I, verily, myself announce and utter the word that gods and men alike shall welcome.
     I make the man I love exceeding mighty, make him nourished, a sage, and one who knows Brahman.
I bend the bow for Rudra [Shiva], that his arrow may strike, and slay the hater of devotion.
     I rouse and order battle for the people, I created Earth and Heaven and reside as their Inner Controller.
On the world's summit I bring forth sky the Father: my home is in the waters, in the ocean as Mother.
     Thence I pervade all existing creatures, as their Inner Supreme Self, and manifest them with my body.
I created all worlds at my will, without any higher being, and permeate and dwell within them.
     The eternal and infinite consciousness is I, it is my greatness dwelling in everything.

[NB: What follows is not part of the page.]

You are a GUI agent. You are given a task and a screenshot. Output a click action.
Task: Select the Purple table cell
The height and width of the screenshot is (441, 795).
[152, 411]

Devi Sukta, Rigveda 10.125.3 – 10.125.8,[12][13][14]

The Vedic literature reveres various goddesses, but far less frequently than gods Indra, Agni and Soma. Yet, they are declared equivalent aspects of gender neutral Brahman, of Prajapati and Purusha. The goddesses oft mentioned in the Vedic layers of text include the Ushas (dawn), Vac (speech, wisdom), Sarasvati (as river), Prithivi (earth), Nirriti (annihilator), Shraddha (faith, confidence).[4] Goddesses such as Uma appear in the Upanishads as another aspect of Brahman and the knower of ultimate knowledge, such as in section 3 and 4 of the ancient Kena Upanishad.[15][16]

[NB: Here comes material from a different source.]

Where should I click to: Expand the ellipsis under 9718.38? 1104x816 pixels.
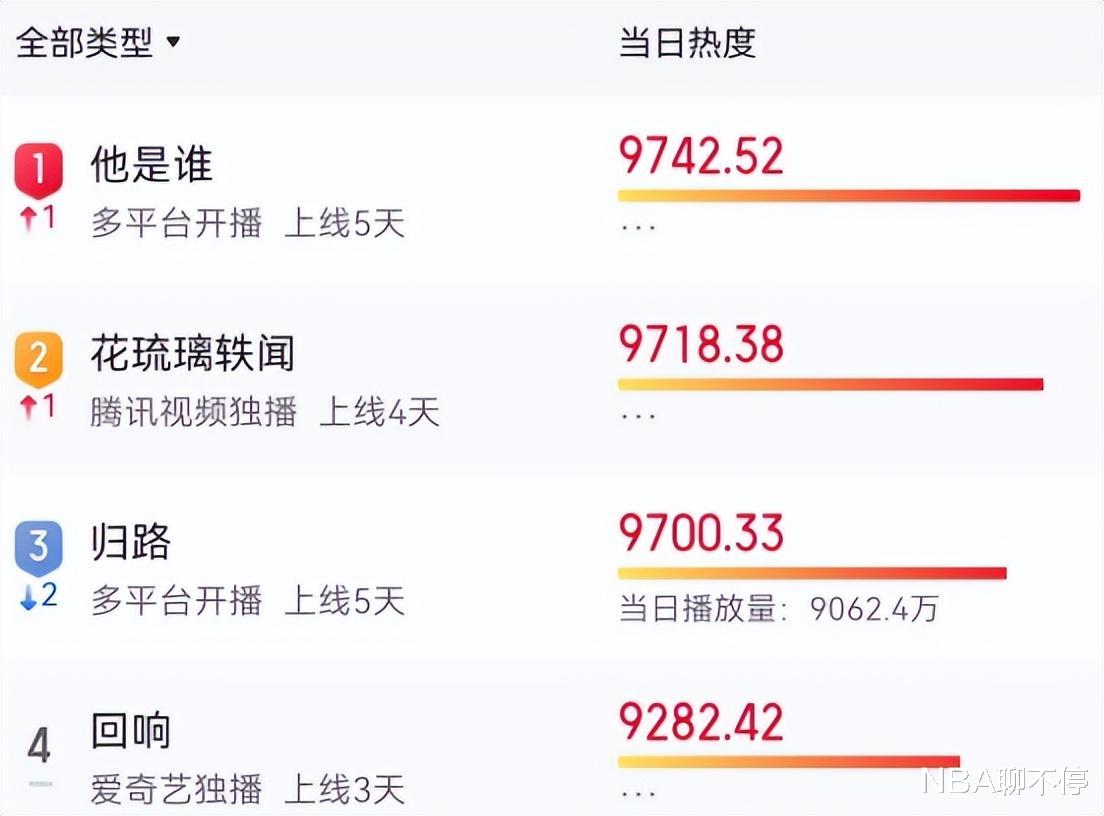[638, 416]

Hymns to goddesses are in the ancient Hindu epic Mahabharata, particularly in the later (100 to 300 CE) added Harivamsa section of it.[17] The archaeological and textual evidence implies, states Thomas Coburn, that the Goddess had become as much a part of the Hindu tradition, as God, by about the third or fourth century.[18] The literature on Shakti theology grew in ancient India, climaxing in one of the most important texts of Shaktism called the Devi Mahatmya. This text, states C. Mackenzie Brown – a professor of Religion, is both a culmination of centuries of Indian ideas about the divine feminine, as well as a foundation for the literature and spirituality focussed on the feminine transcendence in centuries that followed.[17] The Devi-Mahatmya is not the earliest literary fragment attesting to the existence of devotion to a goddess figure, states Thomas B. Coburn – a professor of Religious Studies, but "it is surely the earliest in which the object of worship is conceptualized as Goddess, with a capital G".[19]

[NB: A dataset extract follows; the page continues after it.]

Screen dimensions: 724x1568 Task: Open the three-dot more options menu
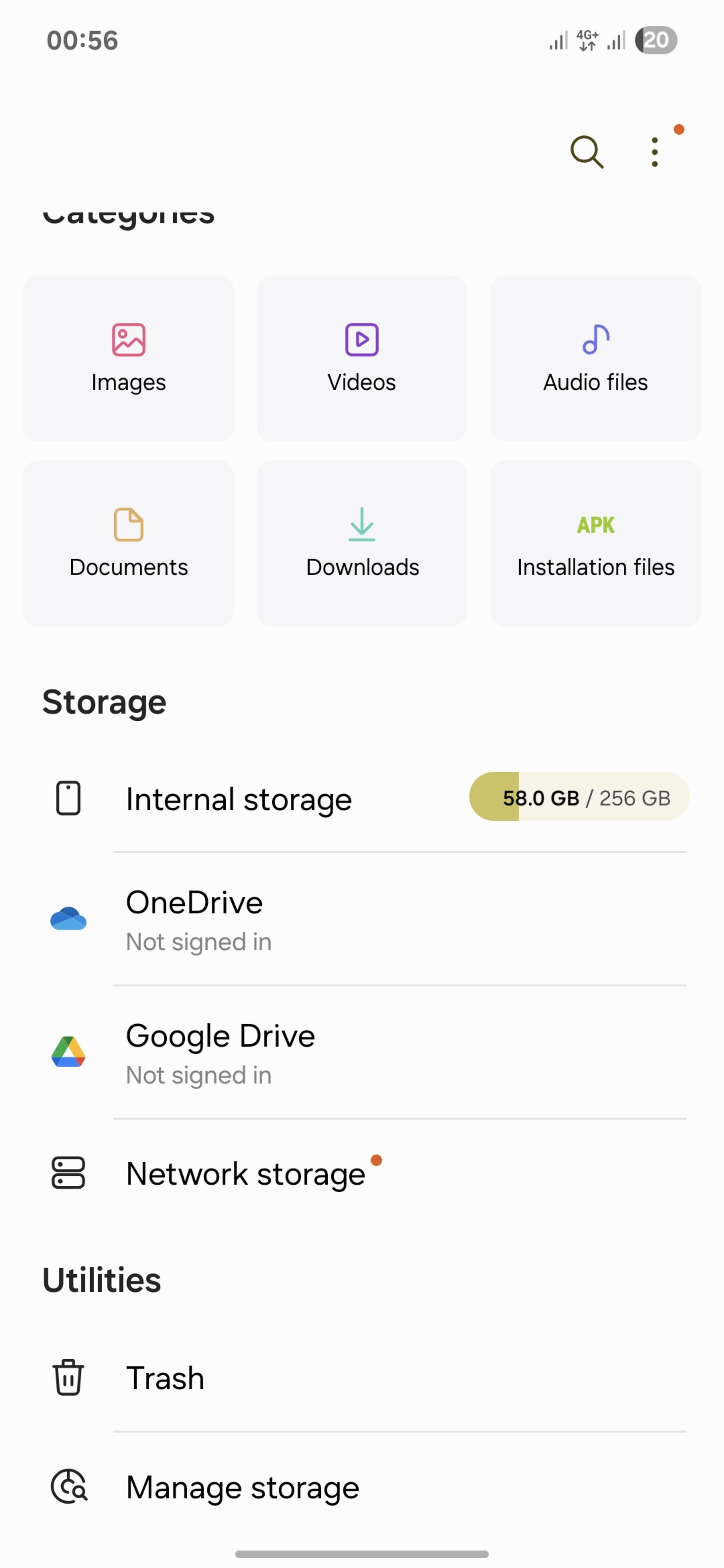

Other important texts of Shaktism include the Shakta Upanishads,[20] as well as Shakta-oriented Upa Puranic literature such as the Devi Purana and Kalika Purana,[21] the Lalita Sahasranama (from the Brahmanda Purana).[22][23] The Tripura Upanishad is historically the most complete introduction to Shakta Tantrism,[24] distilling into its 16 verses almost every important topic in Shakta Tantra tradition.[25] Along with the Tripura Upanishad, the Tripuratapini Upanishad has attracted scholarly bhasya (commentary) in the second half of 2nd-millennium, such as by Bhaskararaya,[26] and by Ramanand.[27] These texts link the Shakti Tantra tradition as a Vedic attribute,[28] however this link has been contested by scholars.[29][30]

Theology

In Shakta theology, the feminine and masculine are interdependent realities, represented with Ardhanarishvara icon. Left: A 5th century art work representing this idea at the Elephanta Caves; Right: a painting of Ardhanarishvara.

Shaktas conceive the Goddess as the supreme, ultimate, eternal reality of all existence, or same as the Brahman concept of Hinduism. She is considered to be simultaneously the source of all creation, its embodiment and the energy that animates and governs it, and that into which everything will ultimately dissolve.[31][4] According to V. R. Ramachandra Dikshitar – a professor of Indian history, in Shaktism theology "Brahman is static Shakti and Shakti is dynamic Brahman."[32]

Shaktism views the Devi as the source, essence and substance of everything in creation.[4] Its texts such as the Devi-Bhagavata Purana states:

I am Manifest Divinity, Unmanifest Divinity, and Transcendent Divinity. I am Brahma, Vishnu and Shiva, as well as Saraswati, Lakshmi and Parvati. I am the Sun and I am the Stars, and I am also the Moon. I am all animals and birds, and I am the outcaste as well, and the thief. I am the low person of dreadful deeds, and the great person of excellent deeds. I am Female, I am Male in the form of Shiva.[lower-alpha 1]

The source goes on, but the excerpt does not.